S(2), Ryser, and Brualdi Conjectures (2001)

Originators: André Kézdy and Hunter Snevily (presented by André Kézdy - REGS 2007)

Definitions: Let f(n,k) be the minimum size of a set S of permutations of [n] such that every permutation of [n] agrees in at least k positions with some element of S. Let g(n,k) be the minimum size of a maximal set of permutations of [n] such that every two of them agree in fewer than k positions.

Conjecture (The S(2)-Conjecture): f(n,2) = n for even n and f(n,2) > n for odd n.

Comments: A latin square has a transversal with distinct elements (a "latin transversal") if and only if there is a permutation of [n] that agrees in exactly one position with each row. Thus f(n,2) > n if and only if every latin square of order n has such a transversal.

The S(2)-Conjecture implies the following conjectures:

Ryser's Conjecture: every latin square of odd order has a latin transversal.
Brualdi's Conjecture: every latin square of order n has a partial latin transversal of size n-1.
Quistorff's Conjecture [Q]: g(n,2) = n for even n and g(n,2) > n for odd n.

Always f(n,k)≤g(n,k), since a maximal set avoiding pairs with k shared positions is a set S such that permutations outside have at least k shared positions with some element of S. Hence Quistorff's Conjecture follows from the S(2)-Conjecture. Also, the rows of a latin square of odd order form a set of permutations that pairwise agree in no positions. A latin transversal is a permutation agreeing with each in exactly one position. Such a permutation can always be added if g(n,2)>n (or f(n,2)>n). Quistorff's Conjecture was originally posed in his Habilitation thesis in 1999.

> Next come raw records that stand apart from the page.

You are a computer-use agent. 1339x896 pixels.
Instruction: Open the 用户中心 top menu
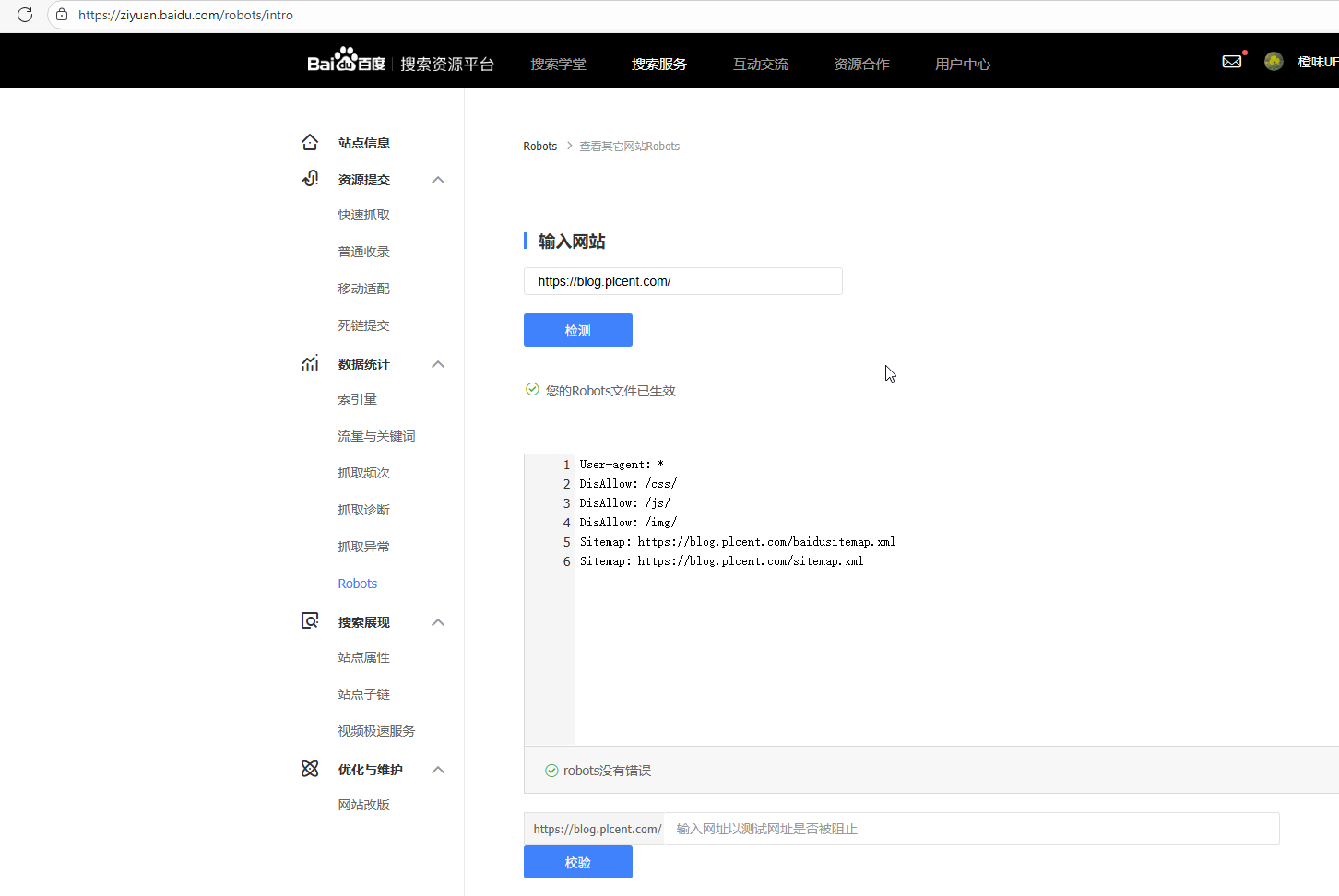962,64
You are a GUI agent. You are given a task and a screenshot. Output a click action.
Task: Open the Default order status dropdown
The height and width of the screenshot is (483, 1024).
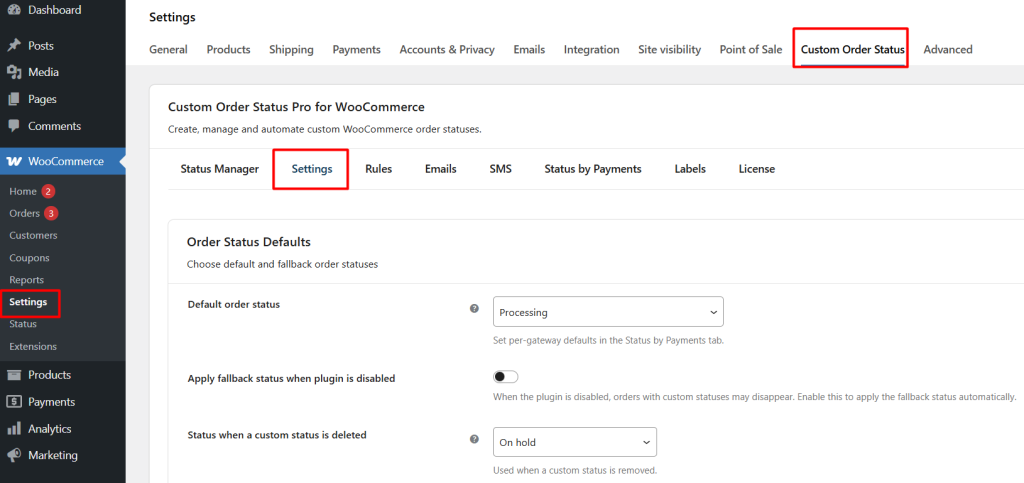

There are some known results about f(n,k):

f(n,1) = ⌈(n+1)/2⌉ [KS, CW]
f(n,2) ≤ n for even n (addition modulo n produces a Latin square with no latin transversal when n is even)
f(n,n-1) = n!
⌊n/2⌋+2 ≤ f(n,2) ≤ 4n/3+ O(1) [CW]

The computation of f(n,1) is an exercise using Hall's Theorem. The survey by Quistorff [Q] contains further discussion of these and related concepts. Keevash and Ku [KK], in studying a different problem, provide constructions that imply bounds on f(n,k) for general k.

References:
[CK] Cameron, Peter J.; Ku, C. Y.; Intersecting families of permutations. European J. Combin. 24 (2003), no. 7, 881--890.
[CW] Cameron, Peter J.; Wanless, Ian M.; Covering radius for sets of permutations. Discrete Math. 293 (2005), no. 1-3, 91--109.
[KK] Keevash, Peter; Ku, Cheng Yeaw; A random construction for permutation codes and the covering radius. Des. Codes Cryptogr. 41 (2006), no. 1, 79--86.
[KS] Kézdy, André E.; Snevily, Hunter S.; 2001 manuscript.
[Q] Quistorff, Jörn. A survey on packing and covering problems in the Hamming permutation space. Electron. J. Combin. 13 (2006), no. 1, Article 1, 13 pp.